MB’nin 2022 yılı sonu enflasyon tahminini hatırlıyor musunuz? Daha iki ay önce yaptıkları açıklamada yılsonunda TÜFE’nin yüzde 23’ler seviyesinde olacağını söylüyorlardı. Oysa yılın ilk çeyreğinde ortaya çıkan enflasyon o kadar oldu. Daha yılın bitmesine dokuz ay var. Varın siz düşünün MB’nin bu tahminin nasıl gerçekleşeceğini.

Enflasyonun yükseldiği ülkeler ne yapıyor? Yükselişi durduracağını düşündükleri politikaları hayata geçiriyorlar. Mesela ABD merkez Bankası FED, bir taraftan faizleri daha hızlı artırmayı gündemine alırken, diğer taraftan parasal daralmaya gidiyor. Yılsonuna kadar bir trilyon doları piyasadan çekebileceği konuşuluyor. Diğer ülkelerde de benzer uygulamaları görüyoruz.

Peki, biz enflasyon ile mücadele etmek için ne yapıyoruz?

Dün gazetelerde yer alan bir habere göre iktidar, enflasyon sepetinde bulunan ve vatandaşların sıklıkla tükettiği yirmi kalem ürünün fiyatlarını sabitlemeyi düşünüyormuş. Bu ürünler arasında yağ, un, şeker, bakliyat, çocuk bezi, temizlik ürünü gibi şeyler bulunacakmış. Belirlenen ürünlerin fiyatları yılsonuna kadar sabit kalacakmış.

Gördünüz, ne kadar kolay! Enflasyonu kontrol etmenin yolunu fiyatları sabitlemekte bulmuşlar. Mantıklı(!) Bu ürünlerin fiyatları her ay aynı kalırsa TÜFE de, doğal olarak, artmaz. Alın size enflasyon ile mücadele.

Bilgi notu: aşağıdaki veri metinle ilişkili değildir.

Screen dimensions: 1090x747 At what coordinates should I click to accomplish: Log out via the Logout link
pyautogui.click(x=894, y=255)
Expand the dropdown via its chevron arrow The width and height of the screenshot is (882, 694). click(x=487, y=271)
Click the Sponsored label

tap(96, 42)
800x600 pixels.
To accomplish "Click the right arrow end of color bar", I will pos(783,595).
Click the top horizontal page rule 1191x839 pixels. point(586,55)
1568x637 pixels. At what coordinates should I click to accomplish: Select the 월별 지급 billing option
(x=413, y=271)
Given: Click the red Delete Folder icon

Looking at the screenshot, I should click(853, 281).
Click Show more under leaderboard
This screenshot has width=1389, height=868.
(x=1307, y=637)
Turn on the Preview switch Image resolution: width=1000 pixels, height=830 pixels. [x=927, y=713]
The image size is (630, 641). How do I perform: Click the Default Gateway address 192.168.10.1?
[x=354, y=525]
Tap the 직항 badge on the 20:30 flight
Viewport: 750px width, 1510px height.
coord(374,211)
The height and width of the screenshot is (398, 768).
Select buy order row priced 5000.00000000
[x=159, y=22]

Peki, fiyatlar nasıl sabitlenecek? İşte onu nasıl yapacaklarını bilmiyoruz. Detaylarını açıkladıklarında öğreniriz. Mesela, ürünlerin fiyatlarını mevcut seviyelerde mi sabitleyecekler yoksa bu seviyelerin daha altında bir yerde mi sabitleyecekler, bilmiyoruz. Madem yapacaklar, bari fiyatları indirip sabitleseler. Hazine’den ödeyecekleri fark 3 yerine 10 olsa ne olur ki değil mi? Bunu yaparlarsa hem vatandaşın cebinden daha az para çıkar hem de TÜFE daha fazla artmaz. Vatandaş memnun, “tüikciler” memnun ve iktidar başarılı(!)

Burada da gördüğümüz gibi iktidar enflasyonun asıl nedenlerini tespit edip onlarla mücadele etmek yerine, çok daha büyük sorunlara yol açacak yaklaşımları uygulamaya sokuyor. Çünkü sorunun kendisi ile uğraşmak o sorunun ortaya çıkmasına yol açan iktidar sahipleri ile de uğraşmak anlamına gelecek. Buna da cesaret edemiyorlar.

Ama unutmayalım; ötelenen her sorun ileride çok daha büyümüş olarak karşımıza çıkacaktır.

Neyse canım, bugünü bir atlatalım, yarına daha çok var!